MATERIAL PROVIDED
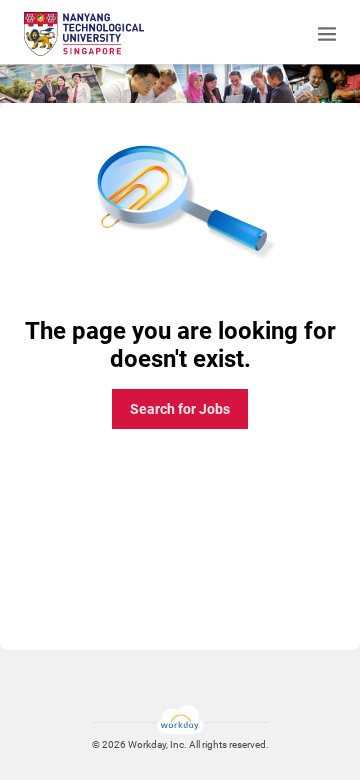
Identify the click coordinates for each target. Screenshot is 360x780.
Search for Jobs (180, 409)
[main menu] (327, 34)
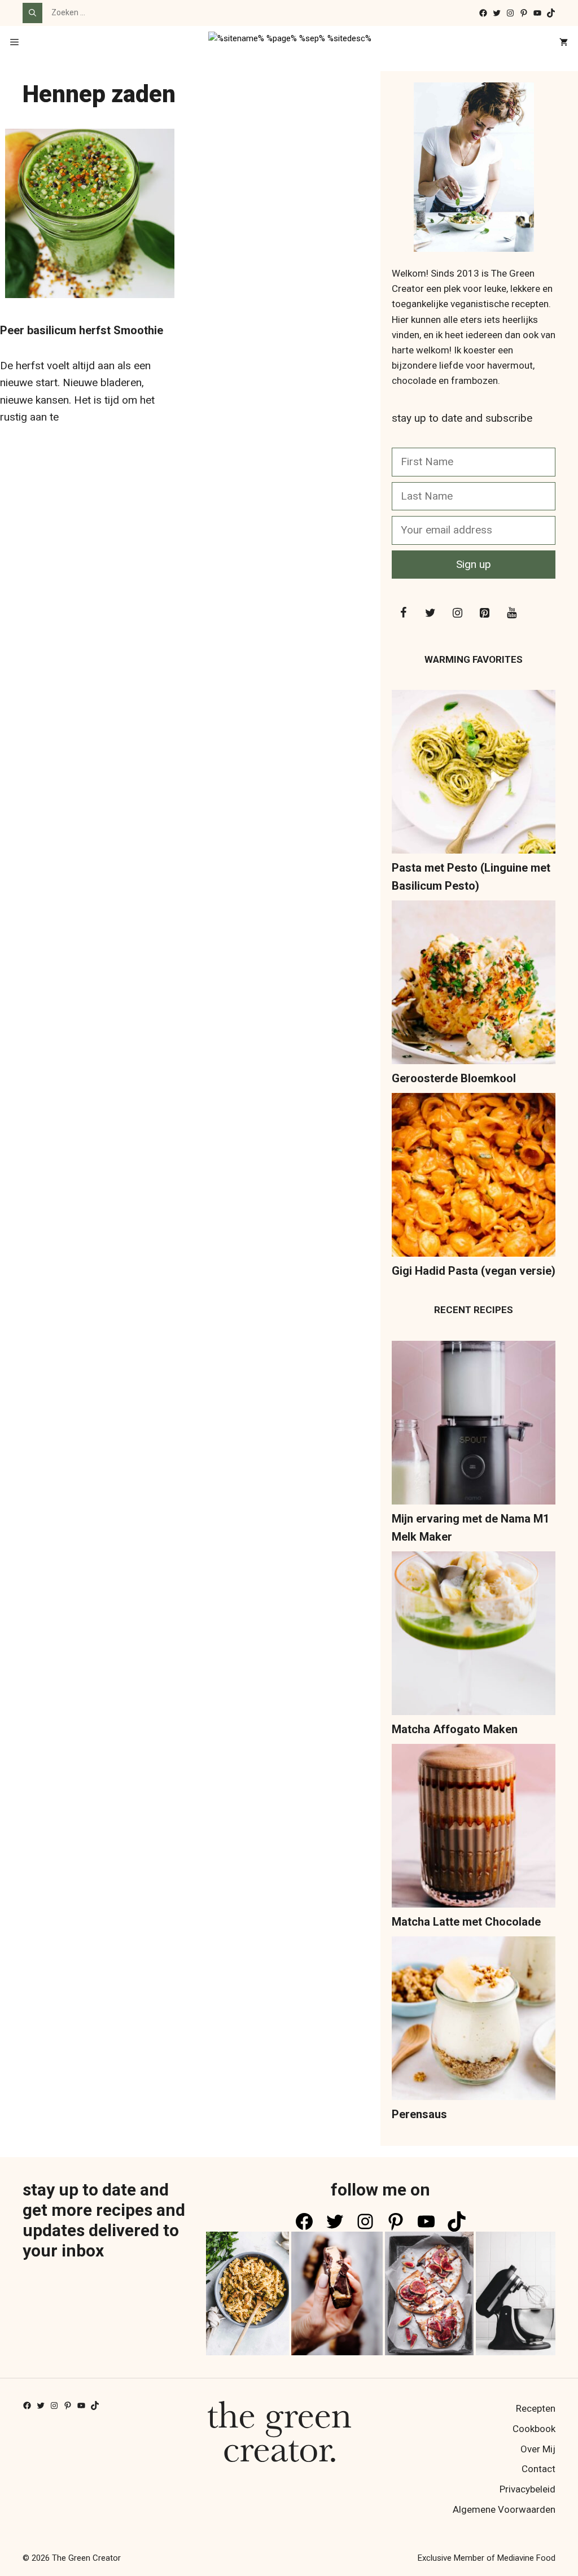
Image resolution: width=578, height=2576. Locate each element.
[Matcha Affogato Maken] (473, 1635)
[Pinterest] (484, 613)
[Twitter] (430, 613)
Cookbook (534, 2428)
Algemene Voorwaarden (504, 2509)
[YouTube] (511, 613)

WHAT THE TASK ASKS
Leave the pictures out and restate exactly the lines from the one that has "Search for Jobs (180, 409)" through the final line of the entries above, both ends included.

ANSWER AREA
Search for Jobs (180, 409)
[main menu] (327, 34)
Image resolution: width=578, height=2576. Locate each element.
[Matcha Affogato Maken] (473, 1635)
[Pinterest] (484, 613)
[Twitter] (430, 613)
Cookbook (534, 2428)
Algemene Voorwaarden (504, 2509)
[YouTube] (511, 613)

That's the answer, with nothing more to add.